> [THE TASK] A faithful transcription of all the data is required.

(Pixel coordinate grounding data)
• • •
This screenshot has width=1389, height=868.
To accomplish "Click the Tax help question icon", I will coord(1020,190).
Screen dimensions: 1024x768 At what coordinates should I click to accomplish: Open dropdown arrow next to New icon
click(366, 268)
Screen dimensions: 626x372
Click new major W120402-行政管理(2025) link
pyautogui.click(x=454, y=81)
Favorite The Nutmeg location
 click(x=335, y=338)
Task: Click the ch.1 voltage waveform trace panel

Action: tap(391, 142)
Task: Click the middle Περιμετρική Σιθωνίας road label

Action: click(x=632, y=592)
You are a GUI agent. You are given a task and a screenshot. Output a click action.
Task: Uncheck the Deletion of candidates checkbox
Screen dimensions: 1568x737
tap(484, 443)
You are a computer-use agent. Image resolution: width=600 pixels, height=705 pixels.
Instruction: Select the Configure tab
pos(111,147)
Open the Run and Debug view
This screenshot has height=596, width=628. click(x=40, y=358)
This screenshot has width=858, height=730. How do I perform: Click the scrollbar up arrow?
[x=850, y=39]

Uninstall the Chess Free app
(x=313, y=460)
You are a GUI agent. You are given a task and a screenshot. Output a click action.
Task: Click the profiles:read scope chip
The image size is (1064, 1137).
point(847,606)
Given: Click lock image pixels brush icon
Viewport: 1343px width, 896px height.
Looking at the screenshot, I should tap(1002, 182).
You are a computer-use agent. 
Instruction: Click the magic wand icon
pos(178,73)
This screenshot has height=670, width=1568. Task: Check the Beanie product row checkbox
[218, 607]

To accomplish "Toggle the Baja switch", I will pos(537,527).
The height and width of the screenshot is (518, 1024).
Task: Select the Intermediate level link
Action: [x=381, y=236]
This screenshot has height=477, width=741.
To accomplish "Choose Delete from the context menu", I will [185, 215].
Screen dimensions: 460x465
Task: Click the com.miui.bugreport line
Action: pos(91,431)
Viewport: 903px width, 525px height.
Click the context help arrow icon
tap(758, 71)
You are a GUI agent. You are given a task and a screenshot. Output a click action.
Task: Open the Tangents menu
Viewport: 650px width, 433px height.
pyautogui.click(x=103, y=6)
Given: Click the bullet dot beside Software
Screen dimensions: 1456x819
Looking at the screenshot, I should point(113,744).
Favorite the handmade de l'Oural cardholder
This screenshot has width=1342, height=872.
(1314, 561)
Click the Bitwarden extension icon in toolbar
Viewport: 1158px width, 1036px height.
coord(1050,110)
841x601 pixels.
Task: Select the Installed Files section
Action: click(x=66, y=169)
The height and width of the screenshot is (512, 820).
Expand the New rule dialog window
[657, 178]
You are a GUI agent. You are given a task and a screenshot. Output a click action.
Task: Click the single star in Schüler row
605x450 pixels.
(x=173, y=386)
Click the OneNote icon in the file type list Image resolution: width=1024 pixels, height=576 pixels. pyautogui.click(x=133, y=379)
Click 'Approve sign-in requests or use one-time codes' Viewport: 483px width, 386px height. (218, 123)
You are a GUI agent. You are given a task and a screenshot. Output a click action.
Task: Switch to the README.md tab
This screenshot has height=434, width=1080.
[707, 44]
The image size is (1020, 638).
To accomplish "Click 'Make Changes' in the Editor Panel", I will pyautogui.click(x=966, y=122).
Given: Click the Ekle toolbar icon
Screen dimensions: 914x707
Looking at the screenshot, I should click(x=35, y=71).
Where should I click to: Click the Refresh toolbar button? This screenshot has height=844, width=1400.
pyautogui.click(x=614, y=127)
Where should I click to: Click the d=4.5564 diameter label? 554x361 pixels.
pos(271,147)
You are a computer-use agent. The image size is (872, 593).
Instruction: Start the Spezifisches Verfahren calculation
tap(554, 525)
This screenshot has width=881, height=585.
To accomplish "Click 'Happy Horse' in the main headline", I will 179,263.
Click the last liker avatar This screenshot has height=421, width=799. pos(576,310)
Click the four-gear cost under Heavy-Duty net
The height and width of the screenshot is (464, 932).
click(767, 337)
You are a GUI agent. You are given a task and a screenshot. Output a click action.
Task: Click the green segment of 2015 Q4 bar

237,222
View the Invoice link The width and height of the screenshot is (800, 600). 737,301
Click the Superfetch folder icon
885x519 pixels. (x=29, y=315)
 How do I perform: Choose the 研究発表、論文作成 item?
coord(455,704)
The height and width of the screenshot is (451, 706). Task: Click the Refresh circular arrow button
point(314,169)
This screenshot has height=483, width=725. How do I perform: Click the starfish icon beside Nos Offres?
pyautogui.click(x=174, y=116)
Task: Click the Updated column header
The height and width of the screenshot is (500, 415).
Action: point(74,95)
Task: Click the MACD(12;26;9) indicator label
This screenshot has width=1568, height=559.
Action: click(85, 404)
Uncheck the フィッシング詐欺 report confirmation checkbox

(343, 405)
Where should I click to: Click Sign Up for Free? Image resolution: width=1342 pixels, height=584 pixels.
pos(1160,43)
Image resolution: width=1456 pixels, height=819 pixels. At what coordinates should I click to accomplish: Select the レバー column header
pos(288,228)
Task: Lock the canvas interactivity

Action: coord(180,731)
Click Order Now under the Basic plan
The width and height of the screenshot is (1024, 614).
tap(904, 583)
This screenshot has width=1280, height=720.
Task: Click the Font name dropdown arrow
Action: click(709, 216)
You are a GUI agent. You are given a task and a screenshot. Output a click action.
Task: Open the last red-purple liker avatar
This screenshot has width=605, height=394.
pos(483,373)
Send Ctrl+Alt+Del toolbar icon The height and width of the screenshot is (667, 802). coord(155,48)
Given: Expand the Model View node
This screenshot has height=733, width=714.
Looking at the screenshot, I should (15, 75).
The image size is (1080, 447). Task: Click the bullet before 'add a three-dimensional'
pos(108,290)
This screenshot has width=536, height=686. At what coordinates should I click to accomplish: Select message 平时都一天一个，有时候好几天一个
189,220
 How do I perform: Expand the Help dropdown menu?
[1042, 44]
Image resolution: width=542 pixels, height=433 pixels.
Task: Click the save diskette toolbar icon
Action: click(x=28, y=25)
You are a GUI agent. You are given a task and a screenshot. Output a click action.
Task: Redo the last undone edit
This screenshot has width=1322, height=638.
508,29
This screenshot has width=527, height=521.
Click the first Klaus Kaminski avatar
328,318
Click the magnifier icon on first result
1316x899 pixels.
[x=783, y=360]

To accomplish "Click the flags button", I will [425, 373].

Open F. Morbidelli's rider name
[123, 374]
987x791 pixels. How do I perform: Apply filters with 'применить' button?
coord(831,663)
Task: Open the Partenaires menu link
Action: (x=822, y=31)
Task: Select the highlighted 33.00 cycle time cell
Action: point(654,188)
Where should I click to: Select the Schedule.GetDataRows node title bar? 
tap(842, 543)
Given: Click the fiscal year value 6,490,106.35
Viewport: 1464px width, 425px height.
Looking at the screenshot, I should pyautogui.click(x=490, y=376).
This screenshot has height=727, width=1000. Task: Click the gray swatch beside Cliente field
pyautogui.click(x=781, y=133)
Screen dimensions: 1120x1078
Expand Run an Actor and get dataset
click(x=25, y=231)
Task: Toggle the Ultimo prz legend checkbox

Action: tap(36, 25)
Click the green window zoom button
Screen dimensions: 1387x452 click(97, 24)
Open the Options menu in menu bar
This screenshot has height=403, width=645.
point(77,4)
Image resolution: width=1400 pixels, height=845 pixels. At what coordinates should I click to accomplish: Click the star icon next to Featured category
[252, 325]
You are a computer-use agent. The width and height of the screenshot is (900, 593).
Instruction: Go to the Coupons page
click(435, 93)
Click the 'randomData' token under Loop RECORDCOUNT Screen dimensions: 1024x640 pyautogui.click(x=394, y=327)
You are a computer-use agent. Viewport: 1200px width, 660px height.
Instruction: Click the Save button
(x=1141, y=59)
• • •
> [SOLUTION FOR THIS TASK]
This screenshot has width=1389, height=868.
To accomplish "Click the Tax help question icon", I will coord(1020,190).
Screen dimensions: 1024x768 At what coordinates should I click to accomplish: Open dropdown arrow next to New icon
click(366, 268)
Screen dimensions: 626x372
Click new major W120402-行政管理(2025) link
pyautogui.click(x=454, y=81)
Favorite The Nutmeg location
 click(x=335, y=338)
Task: Click the ch.1 voltage waveform trace panel

Action: tap(391, 142)
Task: Click the middle Περιμετρική Σιθωνίας road label

Action: click(x=632, y=592)
You are a GUI agent. You are given a task and a screenshot. Output a click action.
Task: Uncheck the Deletion of candidates checkbox
Screen dimensions: 1568x737
tap(484, 443)
You are a computer-use agent. Image resolution: width=600 pixels, height=705 pixels.
Instruction: Select the Configure tab
pos(111,147)
Open the Run and Debug view
This screenshot has height=596, width=628. click(x=40, y=358)
This screenshot has width=858, height=730. How do I perform: Click the scrollbar up arrow?
[x=850, y=39]

Uninstall the Chess Free app
(x=313, y=460)
You are a GUI agent. You are given a task and a screenshot. Output a click action.
Task: Click the profiles:read scope chip
The image size is (1064, 1137).
point(847,606)
Given: Click lock image pixels brush icon
Viewport: 1343px width, 896px height.
Looking at the screenshot, I should tap(1002, 182).
You are a computer-use agent. 
Instruction: Click the magic wand icon
pos(178,73)
This screenshot has height=670, width=1568. Task: Check the Beanie product row checkbox
[218, 607]

To accomplish "Toggle the Baja switch", I will pos(537,527).
The height and width of the screenshot is (518, 1024).
Task: Select the Intermediate level link
Action: [x=381, y=236]
This screenshot has height=477, width=741.
To accomplish "Choose Delete from the context menu", I will [185, 215].
Screen dimensions: 460x465
Task: Click the com.miui.bugreport line
Action: pos(91,431)
Viewport: 903px width, 525px height.
Click the context help arrow icon
tap(758, 71)
You are a GUI agent. You are given a task and a screenshot. Output a click action.
Task: Open the Tangents menu
Viewport: 650px width, 433px height.
pyautogui.click(x=103, y=6)
Given: Click the bullet dot beside Software
Screen dimensions: 1456x819
Looking at the screenshot, I should point(113,744).
Favorite the handmade de l'Oural cardholder
This screenshot has width=1342, height=872.
(1314, 561)
Click the Bitwarden extension icon in toolbar
Viewport: 1158px width, 1036px height.
coord(1050,110)
841x601 pixels.
Task: Select the Installed Files section
Action: click(x=66, y=169)
The height and width of the screenshot is (512, 820).
Expand the New rule dialog window
[657, 178]
You are a GUI agent. You are given a task and a screenshot. Output a click action.
Task: Click the single star in Schüler row
605x450 pixels.
(x=173, y=386)
Click the OneNote icon in the file type list Image resolution: width=1024 pixels, height=576 pixels. pyautogui.click(x=133, y=379)
Click 'Approve sign-in requests or use one-time codes' Viewport: 483px width, 386px height. (218, 123)
You are a GUI agent. You are given a task and a screenshot. Output a click action.
Task: Switch to the README.md tab
This screenshot has height=434, width=1080.
[707, 44]
The image size is (1020, 638).
To accomplish "Click 'Make Changes' in the Editor Panel", I will pyautogui.click(x=966, y=122).
Given: Click the Ekle toolbar icon
Screen dimensions: 914x707
Looking at the screenshot, I should click(x=35, y=71).
Where should I click to: Click the Refresh toolbar button? This screenshot has height=844, width=1400.
pyautogui.click(x=614, y=127)
Where should I click to: Click the d=4.5564 diameter label? 554x361 pixels.
pos(271,147)
You are a computer-use agent. The image size is (872, 593).
Instruction: Start the Spezifisches Verfahren calculation
tap(554, 525)
This screenshot has width=881, height=585.
To accomplish "Click 'Happy Horse' in the main headline", I will 179,263.
Click the last liker avatar This screenshot has height=421, width=799. pos(576,310)
Click the four-gear cost under Heavy-Duty net
The height and width of the screenshot is (464, 932).
click(767, 337)
You are a GUI agent. You are given a task and a screenshot. Output a click action.
Task: Click the green segment of 2015 Q4 bar

237,222
View the Invoice link The width and height of the screenshot is (800, 600). 737,301
Click the Superfetch folder icon
885x519 pixels. (x=29, y=315)
 How do I perform: Choose the 研究発表、論文作成 item?
coord(455,704)
The height and width of the screenshot is (451, 706). Task: Click the Refresh circular arrow button
point(314,169)
This screenshot has height=483, width=725. How do I perform: Click the starfish icon beside Nos Offres?
pyautogui.click(x=174, y=116)
Task: Click the Updated column header
The height and width of the screenshot is (500, 415).
Action: point(74,95)
Task: Click the MACD(12;26;9) indicator label
This screenshot has width=1568, height=559.
Action: click(85, 404)
Uncheck the フィッシング詐欺 report confirmation checkbox

(343, 405)
Where should I click to: Click Sign Up for Free? Image resolution: width=1342 pixels, height=584 pixels.
pos(1160,43)
Image resolution: width=1456 pixels, height=819 pixels. At what coordinates should I click to accomplish: Select the レバー column header
pos(288,228)
Task: Lock the canvas interactivity

Action: coord(180,731)
Click Order Now under the Basic plan
The width and height of the screenshot is (1024, 614).
tap(904, 583)
This screenshot has width=1280, height=720.
Task: Click the Font name dropdown arrow
Action: click(709, 216)
You are a GUI agent. You are given a task and a screenshot. Output a click action.
Task: Open the last red-purple liker avatar
This screenshot has width=605, height=394.
pos(483,373)
Send Ctrl+Alt+Del toolbar icon The height and width of the screenshot is (667, 802). coord(155,48)
Given: Expand the Model View node
This screenshot has height=733, width=714.
Looking at the screenshot, I should (15, 75).
The image size is (1080, 447). Task: Click the bullet before 'add a three-dimensional'
pos(108,290)
This screenshot has width=536, height=686. At what coordinates should I click to accomplish: Select message 平时都一天一个，有时候好几天一个
189,220
 How do I perform: Expand the Help dropdown menu?
[1042, 44]
Image resolution: width=542 pixels, height=433 pixels.
Task: Click the save diskette toolbar icon
Action: click(x=28, y=25)
You are a GUI agent. You are given a task and a screenshot. Output a click action.
Task: Redo the last undone edit
This screenshot has width=1322, height=638.
508,29
This screenshot has width=527, height=521.
Click the first Klaus Kaminski avatar
328,318
Click the magnifier icon on first result
1316x899 pixels.
[x=783, y=360]

To accomplish "Click the flags button", I will [425, 373].

Open F. Morbidelli's rider name
[123, 374]
987x791 pixels. How do I perform: Apply filters with 'применить' button?
coord(831,663)
Task: Open the Partenaires menu link
Action: (x=822, y=31)
Task: Select the highlighted 33.00 cycle time cell
Action: point(654,188)
Where should I click to: Select the Schedule.GetDataRows node title bar? 
tap(842, 543)
Given: Click the fiscal year value 6,490,106.35
Viewport: 1464px width, 425px height.
Looking at the screenshot, I should pyautogui.click(x=490, y=376).
This screenshot has height=727, width=1000. Task: Click the gray swatch beside Cliente field
pyautogui.click(x=781, y=133)
Screen dimensions: 1120x1078
Expand Run an Actor and get dataset
click(x=25, y=231)
Task: Toggle the Ultimo prz legend checkbox

Action: tap(36, 25)
Click the green window zoom button
Screen dimensions: 1387x452 click(97, 24)
Open the Options menu in menu bar
This screenshot has height=403, width=645.
point(77,4)
Image resolution: width=1400 pixels, height=845 pixels. At what coordinates should I click to accomplish: Click the star icon next to Featured category
[252, 325]
You are a computer-use agent. The width and height of the screenshot is (900, 593).
Instruction: Go to the Coupons page
click(435, 93)
Click the 'randomData' token under Loop RECORDCOUNT Screen dimensions: 1024x640 pyautogui.click(x=394, y=327)
You are a computer-use agent. Viewport: 1200px width, 660px height.
Instruction: Click the Save button
(x=1141, y=59)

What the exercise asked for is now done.